Sus inquietudes y desvelos tienen plena vigencia: la explotación del trabajo de mujeres y niños, la función social de la universidad, la unidad latinoamericana, la intervención económica del Estado, el salario mínimo vital y móvil ajustable por inflación. Su último proyecto proponía la prohibición de desalojos de villas de emergencia durante cinco años y la construcción de viviendas dignas (agosto de 1964).
El antiperonismo de Palacios y sus servicios, aunque breves y ad honorem en la embajada del gobierno de la Libertadora, son aún motivo de revisión e incomodidad para muchos socialistas sinceros.

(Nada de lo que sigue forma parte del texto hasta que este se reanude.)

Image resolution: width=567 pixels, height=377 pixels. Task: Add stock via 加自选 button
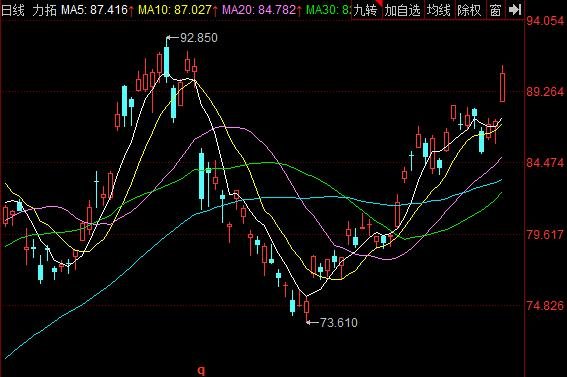402,10
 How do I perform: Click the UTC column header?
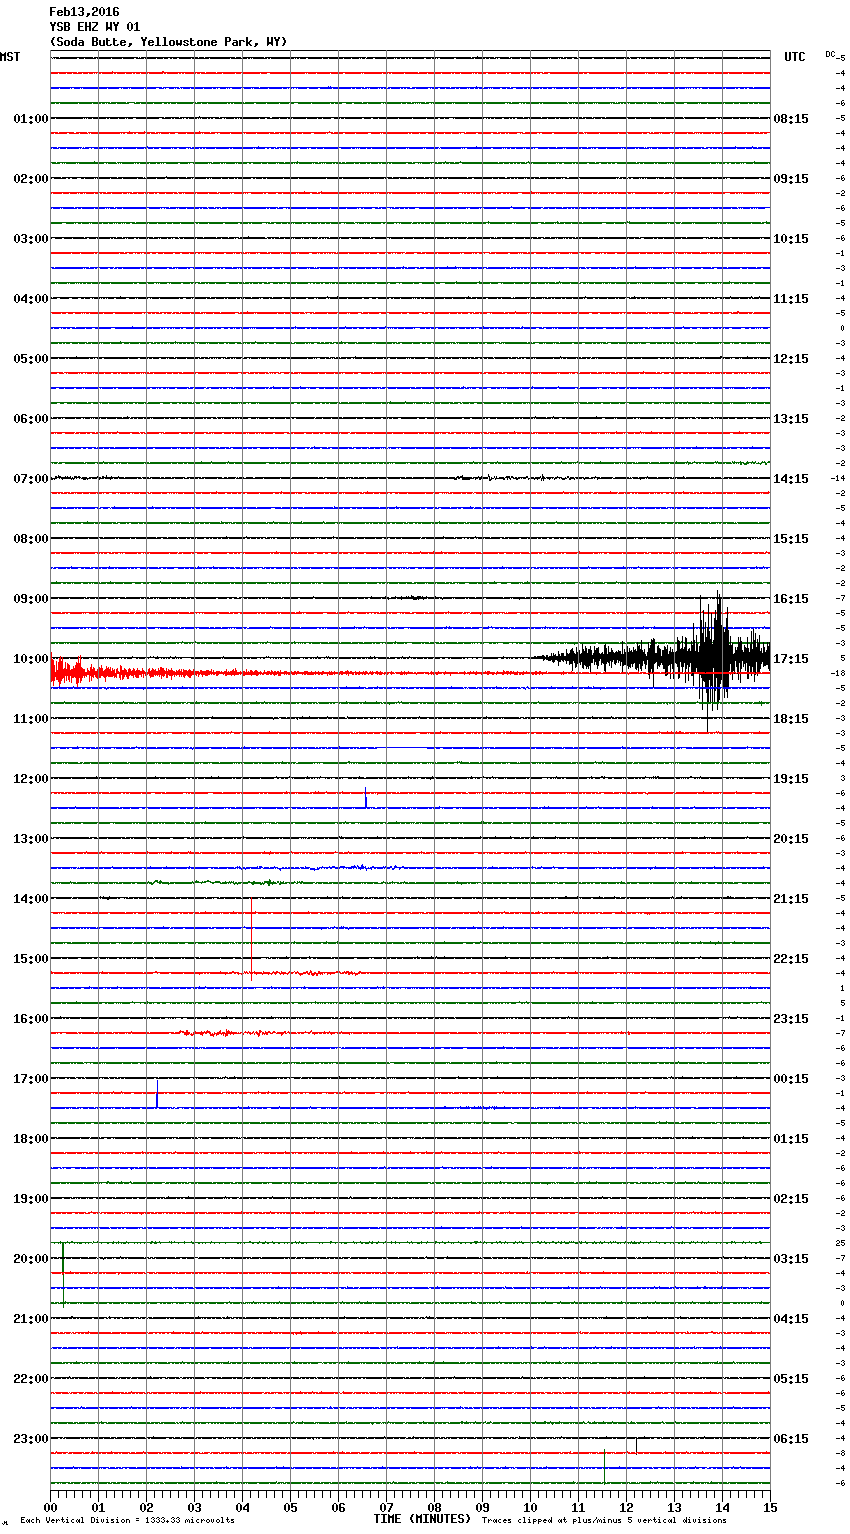(x=794, y=57)
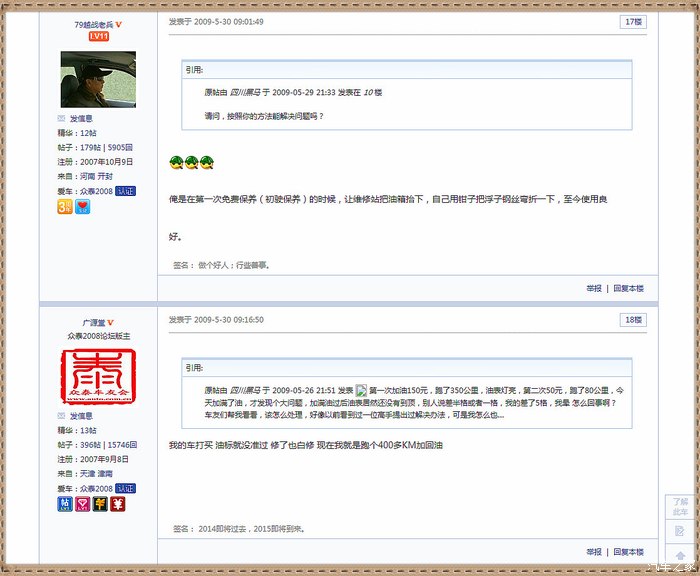Click the black 羊 badge icon
This screenshot has height=576, width=700.
[100, 504]
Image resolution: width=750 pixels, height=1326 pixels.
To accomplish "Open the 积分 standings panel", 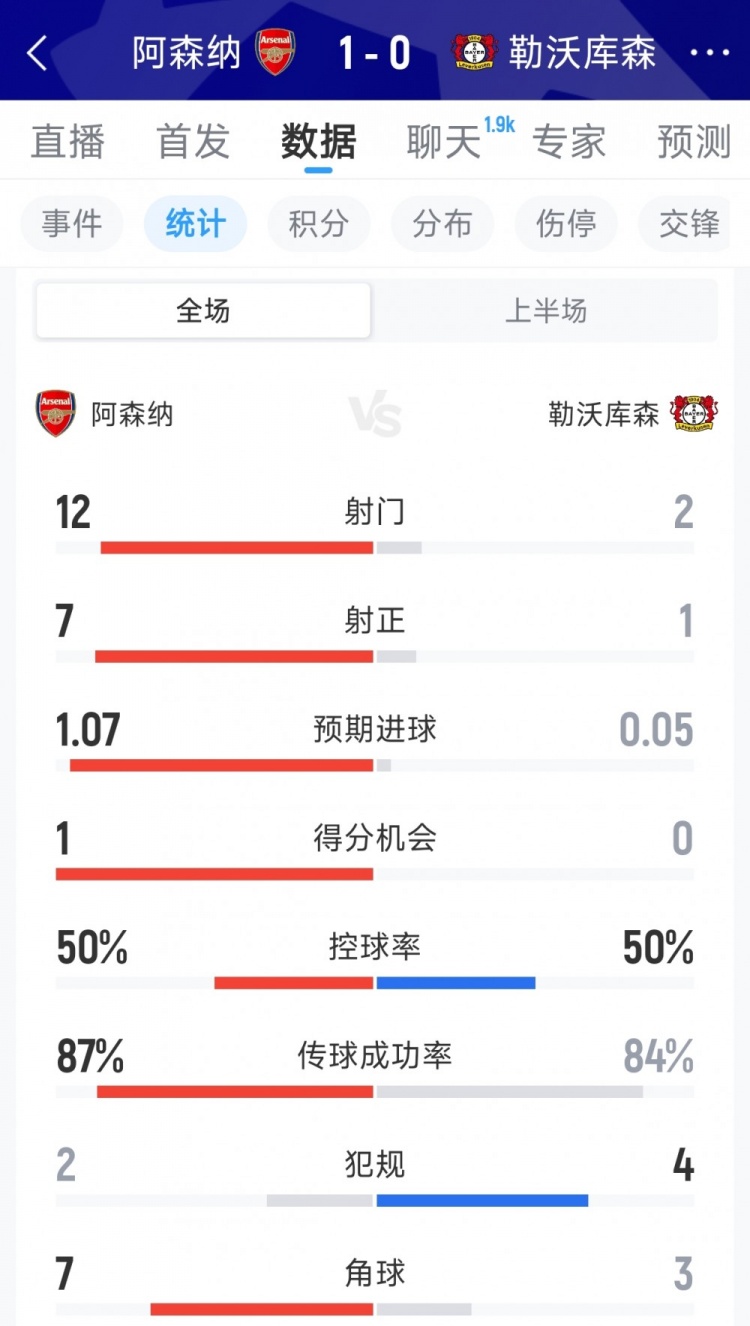I will pos(319,224).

Biógrafo y compañero de bancada durante su último mandato, el dirigente Juan Carlos Coral desliza en su trabajo Alfredo Palacios, el socialismo criollo, algunas claves para comprender aquellas decisiones.
“A pesar de que nunca realizó una autocrítica explícita, Palacios estuvo siempre abierto al análisis crítico de las posiciones asumidas por el socialismo en aquel período traumático para el partido”, escribe Coral, luego fundador del Partido Socialista de los Trabajadores y candidato presidencial en 1973.

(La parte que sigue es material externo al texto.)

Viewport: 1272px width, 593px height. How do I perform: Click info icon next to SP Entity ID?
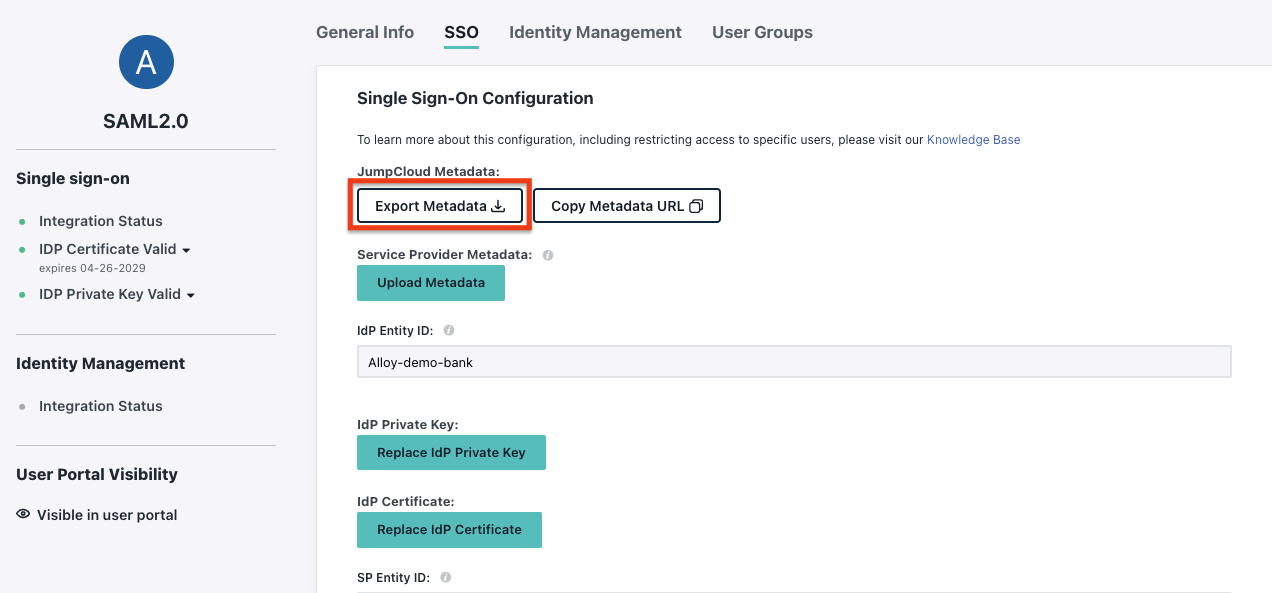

“En 1961, desde su banca de senador, interpeló al ministro del Interior de Arturo Frondizi para exigir el levantamiento de las proscripciones y las leyes represivas que tenían –dijo– un destinatario especial: los trabajadores peronistas”, puntualiza.

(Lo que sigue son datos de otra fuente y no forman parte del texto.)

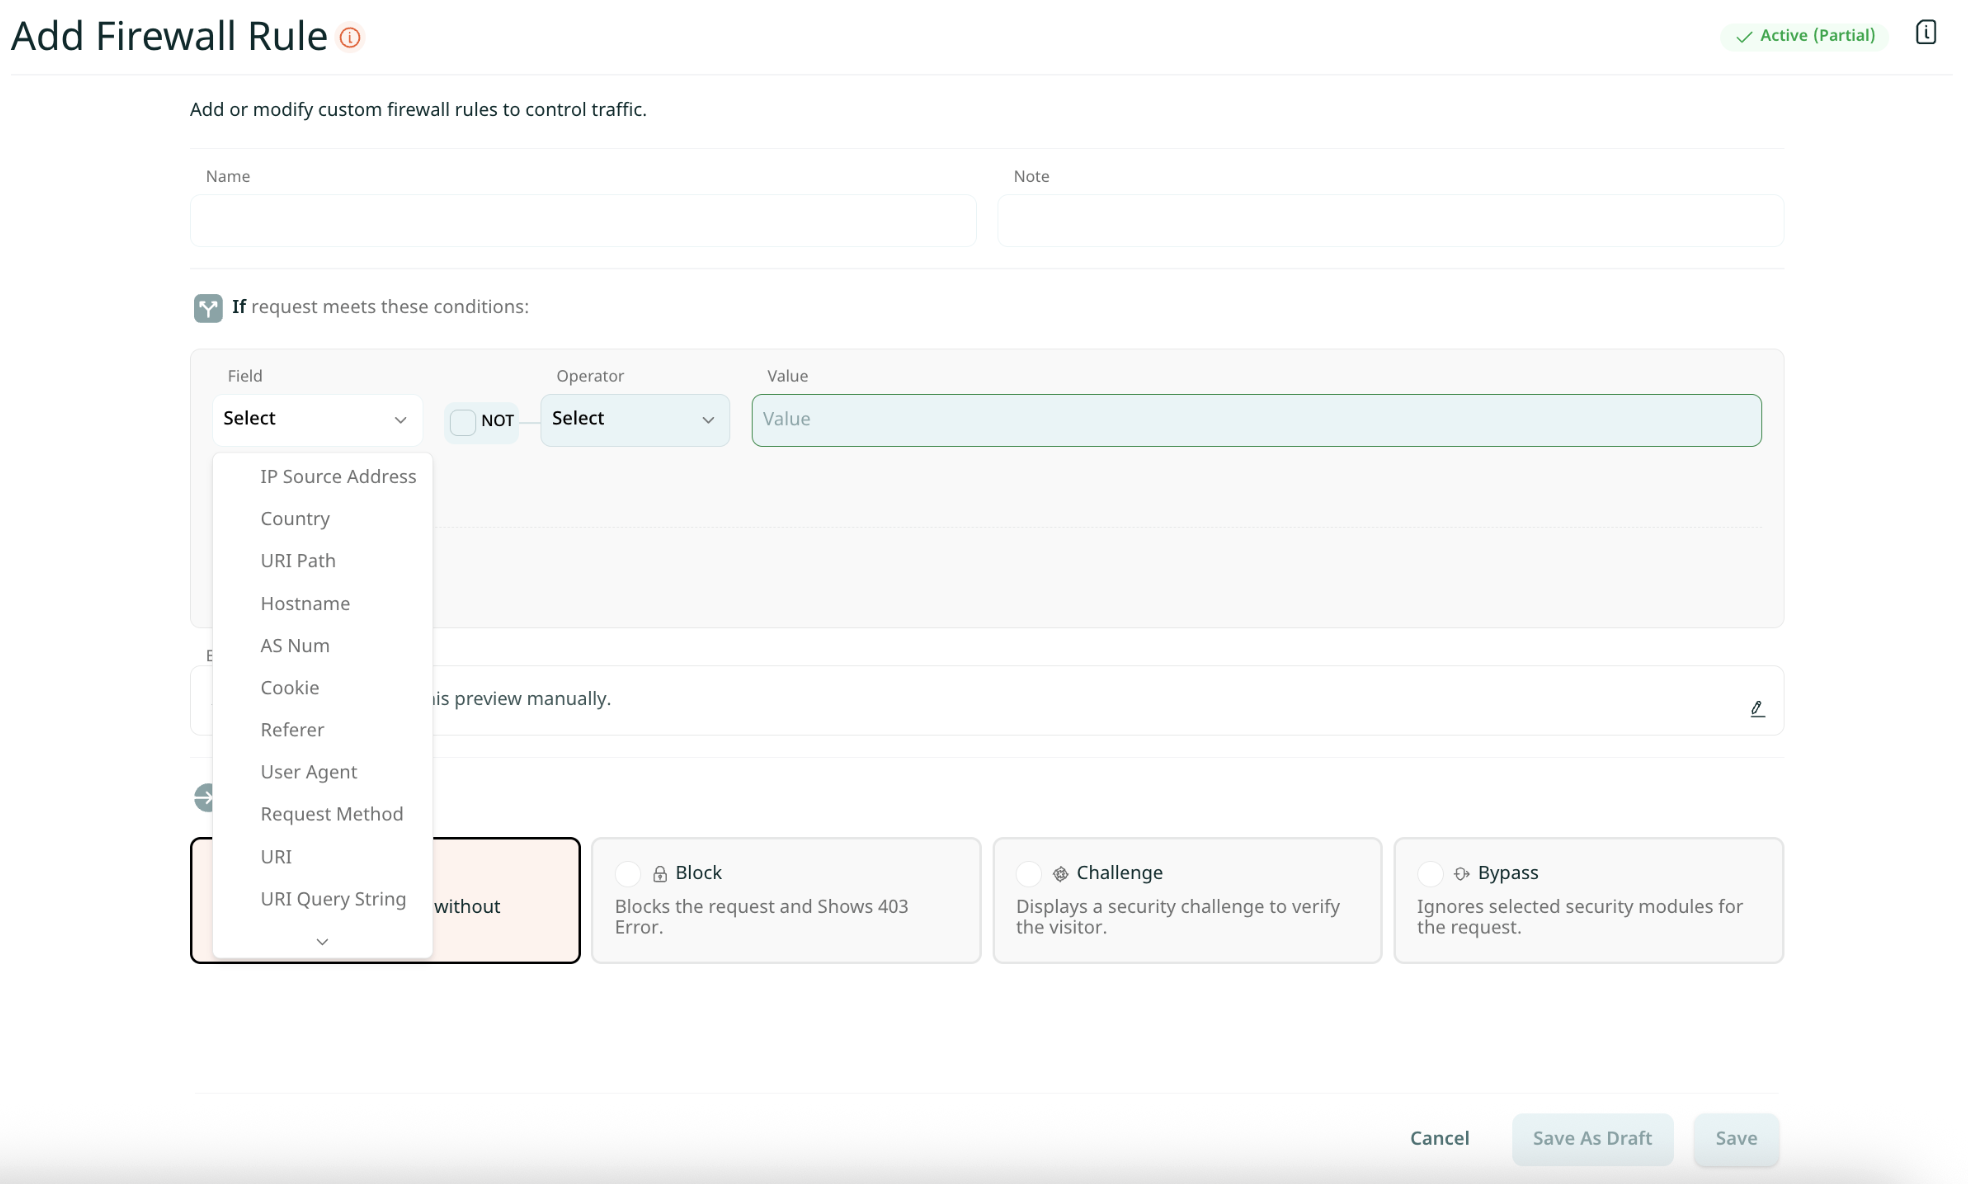The height and width of the screenshot is (1184, 1968).
Task: Click the Bypass arrow icon on the Bypass card
Action: 1460,873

En 1965, el bloque del socialismo argentino fue el único en acompañar la moción de los diputados justicialistas de homenajear al obrero desaparecido Felipe Vallese, y en condenar la prohibición del festejo por el 17 de Octubre.
A pesar de su aspecto severo, tenía un particular sentido del humor y podía tomarse en broma a sí mismo, como en el eslógan de campaña que lo llevó al Senado en 1961: “En Cuba, los barbudos. En Argentina, los bigotudos. Vótelo al Bigote”.
Eran tiempos de la Revolución Cubana, a la que adhirió cuando visitó a Fidel Castro.
La casona familiar que habitó en el barrio de Palermo se sostiene por los esfuerzos denodados de la fundación que lleva su nombre, y pudo levantar dos pedidos de remate del Gobierno de la Ciudad de Buenos Aires, “gracias a la intervención de un militante”, apunta su titular, Eduardo Manfredi. No recibe ningún tipo de aporte oficial. Un juez jubilado paga de su bolsillo la factura de energía que llega mensualmente. Su estado precario se acentúa por la vecindad de una obra en construcción que le causó innumerables problemas edilicios.
Su olvido es una metáfora del olvido del propio Palacios, y de los ideales que pregonó (literalmente) toda su vida.